Yang Perlu Dikerjakan:
**1)** Dalam tulisan tentang kembali ke nagari, generasi kelahiran dekade berapa yang disebut akan menentukan masa depan Sumatra Barat?
**2)** Lanjutkan tulisan tentang kembali ke nagari mulai dari titik terakhirnya.

Kutipan Halaman:
-- -- --

Generasi yang akan menentukan hitam-putihnya masa depan Sumatra Barat pada masa sekarang adalah generasi yang lahir pada dekade 1970-an ke atas. Artinya, generasi inilah pada tahun 2010 nanti berada dalam kondisi yang mapan, baik secara sosial, ekonomi, politik (kekuasaan) dan lain sebagainya. Generasi yang lahir di era ini yang akan memegang tampuk kebijakan roda pemerintahan daerah Sumatra Barat. Maka, alangkah sangat menyedihkan, jika suara lantang kembali ke nagari di Sumatra Barat, justru lebih dominan diteriakkan oleh generasi yang relatif tidak akan hadir lagi di tahun-tahun 2010-an ke atas.
Sementara generasi yang lahir di era 1970-an, nyaris tidak pernah mengecap dan merasakan bagaimana hidup bernagari di kampungnya, hidup dalam tataran di mana adat menjadi subordinasi yang kental dan inheren dalam kehidupan sosial-budaya Minangkabau.
Dan ‘makluk’ apa itu nagari yang pernah hadir di tanah kelahirannya dan dikatakan telah jadi simbol kekuatan masyarakat Minangkabau, justru mereka ini hanya mendapat penjelasan dari generasi tua-tua, tentu pula sebatas kulit dan itu keternagan yang hebat-hebat saja. Tak lebih hanya romantisme masa lalu. Sudah perangai yang tua-tua di mana saja di muka bumi ini, suka bercerita yang hebat-hebat kepada yang muda-muda.
Dari itu pula, kembali menghidupkan nagari-nagari di Sumatra Barat, tentu malah akan menjadi bahan cimeeh dan olok-olok bagi generasi-generasi yang lahir menjelang tahun-tahun nagari itu “dibekukan” di ranah ini. Pertanyaan yang muncul dalam benak generasi di era yang lahir pada tahun 1970-an adalah, apa faedahnya bagi mereka jika nagari itu dihidupkan kembali, apakah ada jaminan nagari akan hebat seperti cerita orang tua-tua itu?
Jika kini, kita setiap hari disuguhi berita-berita di media massa daerah Sumatra Barat tentang pelantikan Badan Perwakilan Rakyat Nagari (BPRN) dan Wali Nagari oleh pejabat daerah minimal pejabat setingkat Sekretaris Daerah, di daerah Kabupaten dan Kota, maka orang tua-tua di nagari bersangkutan tentu bahagia betul wajahnya. Sedangkan yang muda-muda dan sebagian masyarakat, entahlah. Mungkin bingung.
Tentu saja bingung, sebab yang terbaca dari sekian banyak acara pelantikan BPRN dan Wali Nagari di Sumatra Barat selama ini lebih mencogokkan besar-besar seremonialnya daripada apa yang sesunguhnya menjadi keinginan masyarakat pada saat kini. Untuk mendapatkan minyak tanah saja, misalnya, payahnya minta ampun. Belum lagi tarif listrik, telepon, yang naik dan segala macamnya, yang semuanya dibebankan ke pundak masyarakat. Kini ada lagi istilah kembali ke nagari. Pelantikannya pun pakai upacara segala, biayanya, tentu juga beban masyarakat.

-- -- --

Kumpulan Data:
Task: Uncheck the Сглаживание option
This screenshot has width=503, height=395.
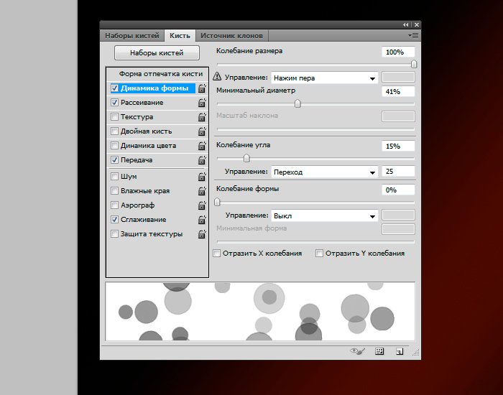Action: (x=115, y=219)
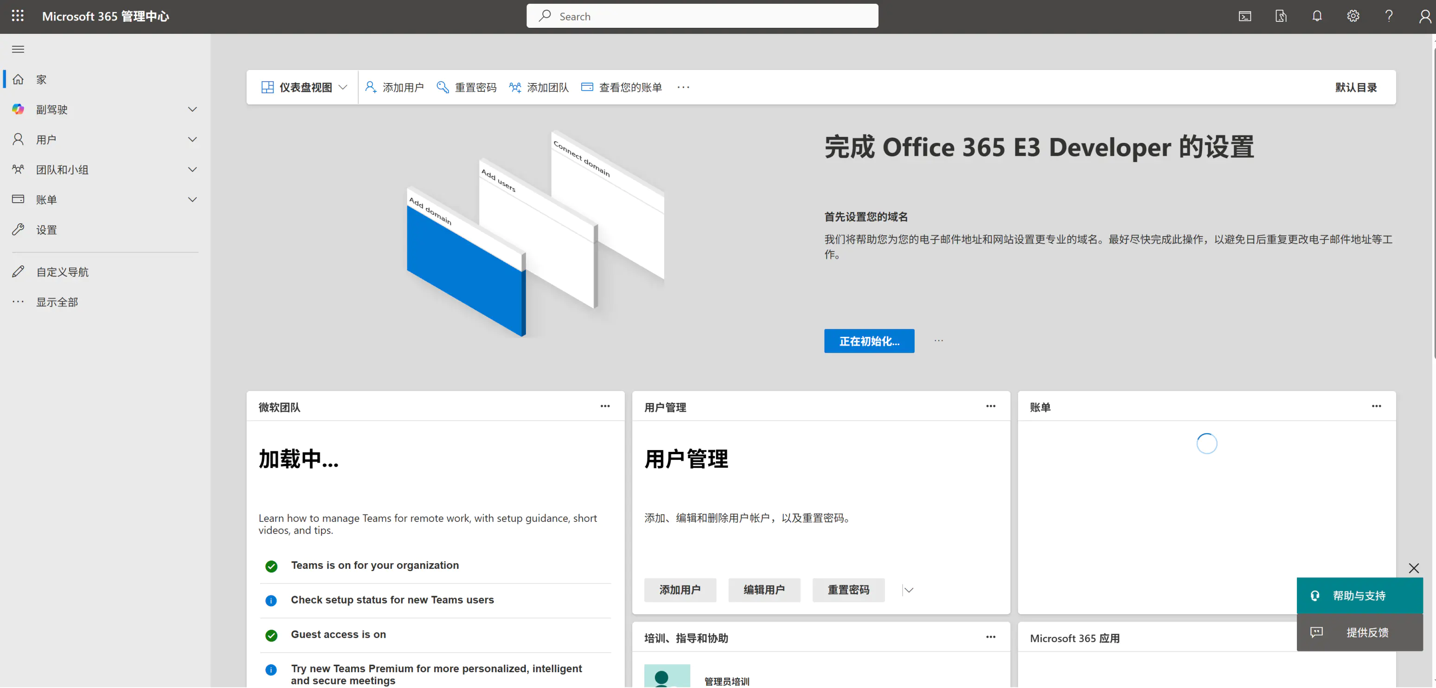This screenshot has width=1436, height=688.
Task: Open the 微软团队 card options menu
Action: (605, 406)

-- -- --

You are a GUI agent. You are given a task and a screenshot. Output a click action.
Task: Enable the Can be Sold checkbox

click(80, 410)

-- -- --

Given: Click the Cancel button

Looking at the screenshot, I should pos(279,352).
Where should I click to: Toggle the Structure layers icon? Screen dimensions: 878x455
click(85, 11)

-- -- --

Jawaban Tugas:
**1)** Generasi yang lahir pada dekade 1970-an ke atas.

**2)**
Memang aneh. Maraknya pelantikan BPRN dan Wali Nagari di Kabupaten-kabupten di Sumatra Barat, tampaknya tidak jauh beda dengan ketika demikian ramainya para pejabat meresmikan dan melantik kelompencapir dan kelompok asah terampil di masa Orde Baru berkuasa dulu. Iya ya, apakah ada bedanya pemerintah sekarang ini dengan Orde Baru? Entahlah, tapi yang jelas aleh bakuanya dan mekanisme kerja masih sama.
Persoalan masyarakat yang sangat krusial dan mendesak pada saat sekarang ini, bukan lagi aspirasi dan keinginan yang mengucur dari atas, dari pejabat dan juga anggota DPRD. Namun, yang dimaui masyarakat itu adalah bagaimana pola, sistem, dan mekanisme kerja dari aparat pemerintah dan anggota dewan sebagai wakilnya itu melahirkan kebijakan yang berorientasi pada kebutuhan masyarakat dan juga bagaimana mengelola dengan baik persoalan dan masalah yang dihadapi masyarakat setiap hari itu. Apakah benar masyarakat di Sumatra Barat itu dengan suka cita menyambut kembali ke nagari itu? Jelas tidak data dan fakta konkret yang menunjukkan indikasi kuat ke arah itu. Jika ada institusi/lembaga yang ingin menyebarkan polling tentang itu, saya kira hasilnya akan lain. Dan bisa saja peraturan daerah yang telah dikeluarkan tentang kembali ke nagari jadi batal. Sebab, hasilnya akan menunjukkan kenyataan bahwa masyarakat Sumatra Barat sebenarnya tidak ingin kembali ke nagari, karena tidak mengerti apa itu nagari.
Mengapa demikian? Karena sebagian generasi muda di Sumatra Barat, belum mengerti benar apa itu nagari. Jumlah generasi ini bukan sedikit jumlahnya di Sumatra Barat. Lakukanlah polling secara objektif, saya kira dugaan saya tidak meleset jauh. Ini bisa jadi proyek sebenarnya bagi lembaga/individu yang mau melakukan polling. Satu lagi kans proyek, yang sebelumnya tidak terpikirkan di orang lain.
Maka, jika peraturan daerah telah dikeluarkan sebagai pedoman untuk membentuk pemerintahan nagari, itu pun tak lebih dari produk generasi tua-tua yang ingin menyaksikan di akhir hayatnya ‘ilusi’ nostalgia masa lalu. Sebab, tak ada jaminan yang kuat dan indikator yang jelas dan dapat dipakai bahwa masyarakat ingin kembali ke dalam kehidupan bernagari. Tidak ada data statistiknya yang dapat dipertanggung-jawabkan dan independen. Selain itu pula, tak ada pula jaminan dan kontrak sosial yang mantap bahwa dengan kembali bernagari, kehidupan sosial masyarakat akan terberdayakan dengan baik.
Simbol-simbol Palsu
Pola pelantikan BPRN dan Wali Nagari oleh pejabat pemda sebagai simbolisasi dan konkretisasi kembalinya pemerintahan nagari, jelas sekali sebagai simbolisasi palsu yang benuansa politis ketimbang mengarah pada representasi kehendak masyarakat yang sesungguhnya. Pada batas ini menyarakat justru dijadikan sebagai objek kebijakan pemda yang sarat muatan politisnya. Artinya, ada visi dan misi politis didalamnya.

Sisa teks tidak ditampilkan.